That fall she returned to the Cluny Area, and started teaching at Makepeace School, and got paid.
In the early days, following their marriage, Florence and Alvin were part of the Makepeace Orchestra, which played to audiences within a 60 mile radius of Makepeace. Florence played the piano, while Alvin played the banjo, Ed Schaffer played the drums, and Alvin Sandquist played the saxophone. They were always in great demand. Florence and Alvin’s farm included growing grain, thoroughbred racehorses and purebred Herefords. They had two sons, Lorne (Elaine) and Bruce (Verna), as well as five grandchildren and 14 great-grandchildren. After 60 years of marriage, Alvin passed away in 2002 at the age of 81. Florence and Alvin had no daughters, but Lorne and Bruce continued their Irish profession of raising thoroughbred racehorses, so it fell to Florence to become a barrel racer. She still has her saddle mounted in the basement of her home, beside a number of winning trophies.
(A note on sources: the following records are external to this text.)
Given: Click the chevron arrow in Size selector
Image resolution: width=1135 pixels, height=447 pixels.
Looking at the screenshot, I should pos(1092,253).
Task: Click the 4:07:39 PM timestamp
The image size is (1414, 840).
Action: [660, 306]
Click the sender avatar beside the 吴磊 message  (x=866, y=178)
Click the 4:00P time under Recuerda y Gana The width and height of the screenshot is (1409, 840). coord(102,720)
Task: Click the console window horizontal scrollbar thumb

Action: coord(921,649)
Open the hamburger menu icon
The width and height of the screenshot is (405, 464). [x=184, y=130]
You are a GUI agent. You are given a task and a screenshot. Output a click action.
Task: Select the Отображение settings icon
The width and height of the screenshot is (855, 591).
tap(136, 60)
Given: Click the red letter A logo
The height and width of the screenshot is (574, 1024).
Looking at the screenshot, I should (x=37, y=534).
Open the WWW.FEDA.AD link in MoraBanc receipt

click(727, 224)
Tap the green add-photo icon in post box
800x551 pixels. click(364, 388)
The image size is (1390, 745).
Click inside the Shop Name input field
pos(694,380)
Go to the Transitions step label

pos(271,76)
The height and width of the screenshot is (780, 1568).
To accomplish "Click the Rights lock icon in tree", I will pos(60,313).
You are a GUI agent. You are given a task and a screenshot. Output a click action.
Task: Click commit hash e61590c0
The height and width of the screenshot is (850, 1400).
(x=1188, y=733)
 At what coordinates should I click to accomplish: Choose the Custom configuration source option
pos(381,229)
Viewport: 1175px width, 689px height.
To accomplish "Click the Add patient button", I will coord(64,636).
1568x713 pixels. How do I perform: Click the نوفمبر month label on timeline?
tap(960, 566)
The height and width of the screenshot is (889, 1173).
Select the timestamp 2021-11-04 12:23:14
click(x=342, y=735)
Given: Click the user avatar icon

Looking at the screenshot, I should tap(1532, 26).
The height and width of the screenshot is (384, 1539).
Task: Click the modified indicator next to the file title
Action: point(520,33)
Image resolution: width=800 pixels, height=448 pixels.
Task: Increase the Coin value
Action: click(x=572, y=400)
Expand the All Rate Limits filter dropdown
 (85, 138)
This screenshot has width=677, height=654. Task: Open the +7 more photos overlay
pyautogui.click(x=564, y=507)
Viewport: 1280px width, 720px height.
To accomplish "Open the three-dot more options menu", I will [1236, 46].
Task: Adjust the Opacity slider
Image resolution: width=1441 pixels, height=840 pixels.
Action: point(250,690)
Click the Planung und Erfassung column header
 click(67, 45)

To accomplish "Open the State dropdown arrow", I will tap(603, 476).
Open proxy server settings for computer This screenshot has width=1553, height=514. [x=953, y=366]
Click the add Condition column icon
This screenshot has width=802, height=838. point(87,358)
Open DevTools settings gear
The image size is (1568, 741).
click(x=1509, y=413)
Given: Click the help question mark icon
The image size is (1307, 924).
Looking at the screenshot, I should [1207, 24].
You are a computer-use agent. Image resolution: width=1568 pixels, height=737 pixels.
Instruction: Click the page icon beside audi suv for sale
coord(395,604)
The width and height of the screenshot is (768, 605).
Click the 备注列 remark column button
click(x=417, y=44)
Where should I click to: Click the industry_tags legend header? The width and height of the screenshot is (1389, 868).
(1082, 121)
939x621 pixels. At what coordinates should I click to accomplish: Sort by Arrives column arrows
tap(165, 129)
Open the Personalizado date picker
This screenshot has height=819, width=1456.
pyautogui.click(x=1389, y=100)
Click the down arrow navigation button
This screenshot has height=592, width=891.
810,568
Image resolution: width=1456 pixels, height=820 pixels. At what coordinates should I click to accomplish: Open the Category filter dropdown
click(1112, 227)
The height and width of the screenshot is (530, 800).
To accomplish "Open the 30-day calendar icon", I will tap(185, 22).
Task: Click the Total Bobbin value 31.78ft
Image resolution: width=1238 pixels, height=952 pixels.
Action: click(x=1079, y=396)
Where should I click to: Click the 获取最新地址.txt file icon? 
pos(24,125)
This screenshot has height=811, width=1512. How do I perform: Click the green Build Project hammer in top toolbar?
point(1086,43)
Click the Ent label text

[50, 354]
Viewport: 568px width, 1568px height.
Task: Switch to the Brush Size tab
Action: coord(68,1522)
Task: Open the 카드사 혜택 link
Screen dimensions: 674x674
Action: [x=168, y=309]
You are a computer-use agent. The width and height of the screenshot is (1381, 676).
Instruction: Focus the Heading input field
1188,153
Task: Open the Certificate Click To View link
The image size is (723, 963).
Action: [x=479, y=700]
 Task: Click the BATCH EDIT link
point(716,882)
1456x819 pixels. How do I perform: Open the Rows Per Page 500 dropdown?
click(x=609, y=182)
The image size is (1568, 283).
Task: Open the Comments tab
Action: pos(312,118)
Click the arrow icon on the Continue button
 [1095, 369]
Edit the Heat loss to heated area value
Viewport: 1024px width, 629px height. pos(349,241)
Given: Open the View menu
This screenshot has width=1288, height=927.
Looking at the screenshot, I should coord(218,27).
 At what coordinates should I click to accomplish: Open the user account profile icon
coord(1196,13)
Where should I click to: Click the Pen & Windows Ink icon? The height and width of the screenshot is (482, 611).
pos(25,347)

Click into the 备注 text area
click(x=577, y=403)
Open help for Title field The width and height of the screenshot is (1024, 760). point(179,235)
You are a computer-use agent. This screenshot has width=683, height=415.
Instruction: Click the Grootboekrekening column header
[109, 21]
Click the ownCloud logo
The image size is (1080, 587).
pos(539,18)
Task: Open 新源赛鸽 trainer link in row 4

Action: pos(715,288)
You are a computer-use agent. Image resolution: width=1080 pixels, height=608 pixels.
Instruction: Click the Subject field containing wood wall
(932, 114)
As an avid curler, Florence has participated in the Alberta Senior’s Winter Games for four years. She and Alvin served on the Gleichen United Church Board for 25 years, and Florence was a member of UCW in Gleichen, then in Strathmore after they retired here in 1990. They both enjoyed square dancing with Strathmore’s Wheatland Whirlers in the late 1980’s.
As previously indicated, most of their married lives were spent on their farm north of Gleichen. This thriving community of 2,600 was known as Siding #14, following the arrival of the Canadian Pacific Railway in mid-July 1883. However the population dropped drastically in summer 1963, after Highway 1 was built north of town.
Florence advises the biggest changes she has seen since retiring here in 1990, is the population growth and all the new stores.